The special LFA strip for CRISPR was produced by GenDx Biotech (Suzhou, China). The CoHIT system for LFA used biotin-ssDNA-FAM instead of FAM-ssDNA-BHQ1 while keeping the other components unchanged, including 10 µL of ERA reaction buffer, 5 µL of ERA basic buffer, 12.5 pmol of forward primer, 12.5 pmol of reverse primer, 0.1 µL of RNase inhibitor, 200 ng of Cas12a protein, 0.5 pmol of crRNA, 1 µL of ERA activator, DNA template, and nuclease-free water for a 25 µL final volume. The optimized concentration of biotin-ssDNA-FAM in the CoHIT system was 20 nM. After the CoHIT reaction, 75 µL of ddH2O was added to the 25 µL of the product, and then the LFA strip was inserted into the tube vertically. After approximately 2 min, the results were readable by the naked eye.

Microfluidic chip assay

The microfluidic chip was fabricated by a standard soft-lithography technique (CChip Scientific Instrument, Suzhou, China)46. First, the reaction chambers were prefilled with all components required for the CoHIT reaction, except for the DNA template and activator. For each reaction chamber, the crRNA and primer pair used differed depending on the target. For the NC chamber, the crRNA and primers were replaced with ddH2O. For the IC chamber, crRNA and primers were designed for a conserved GAPDH gene site. Then, 9 µL of genomic DNA and 9 µL of activator were mixed and pushed into the loading chamber. After the genoimc DNA and activator were evenly pushed into the nine reaction chambers, the chip was incubated at 39 °C for 30 min and imaged by an LED transilluminator (Sangon, China) to obtain the fluorescence signals. The crRNAs and ERA primers used in the microfluidic chip assay are listed in Supplementary Data 8 and 9.

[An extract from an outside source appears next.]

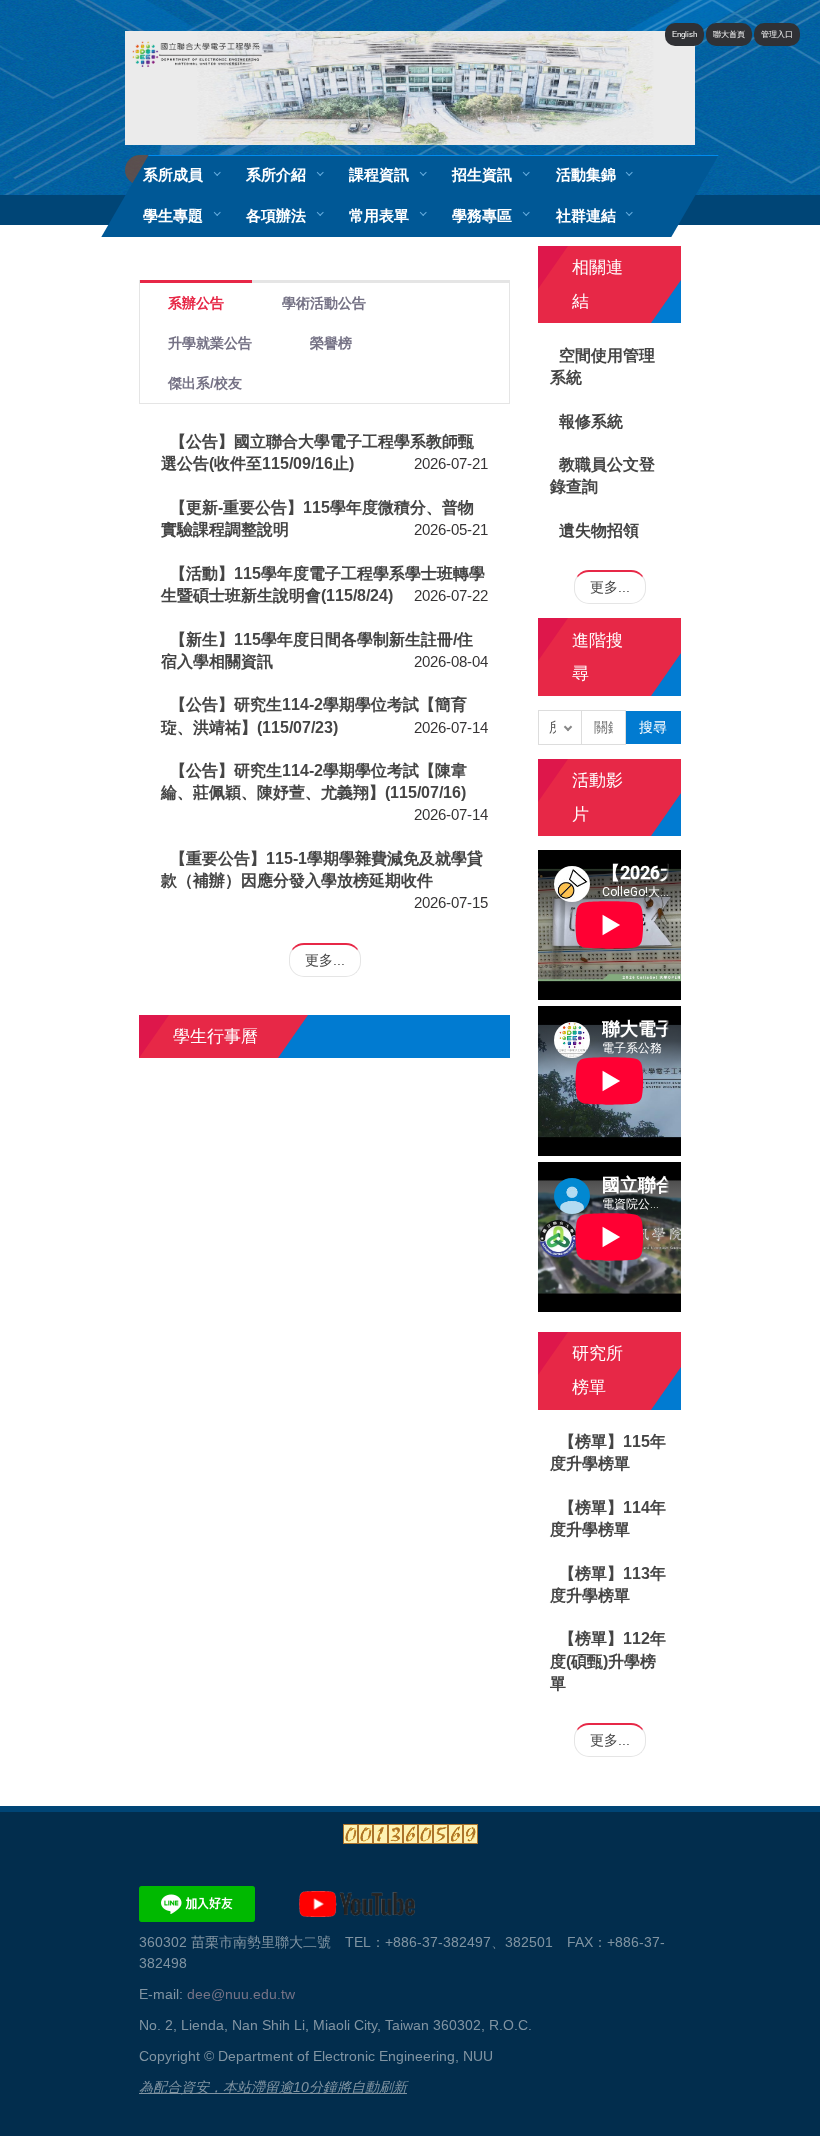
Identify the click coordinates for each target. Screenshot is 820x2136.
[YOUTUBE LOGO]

Statistics and Reproducibility

All experiments were performed in triplicate. Statistical analyses were carried out with GraphPad Prism 8.0 (GraphPad Software, CA, USA) and SPSS 27 (IBM, Armonk, NY, USA). Students’ t-test (two-tailed) were used to determine the statistical significance of differences in levels among experimental groups. Quantitative data are expressed as the mean value ± standard error. All the statistical details of the experiments can be found in the figure legends. No statistical method was used to predetermine the sample size. No data were excluded from any of the experiments.

Reporting summary

Further information on research design is available in the Nature Portfolio Reporting Summary linked to this article.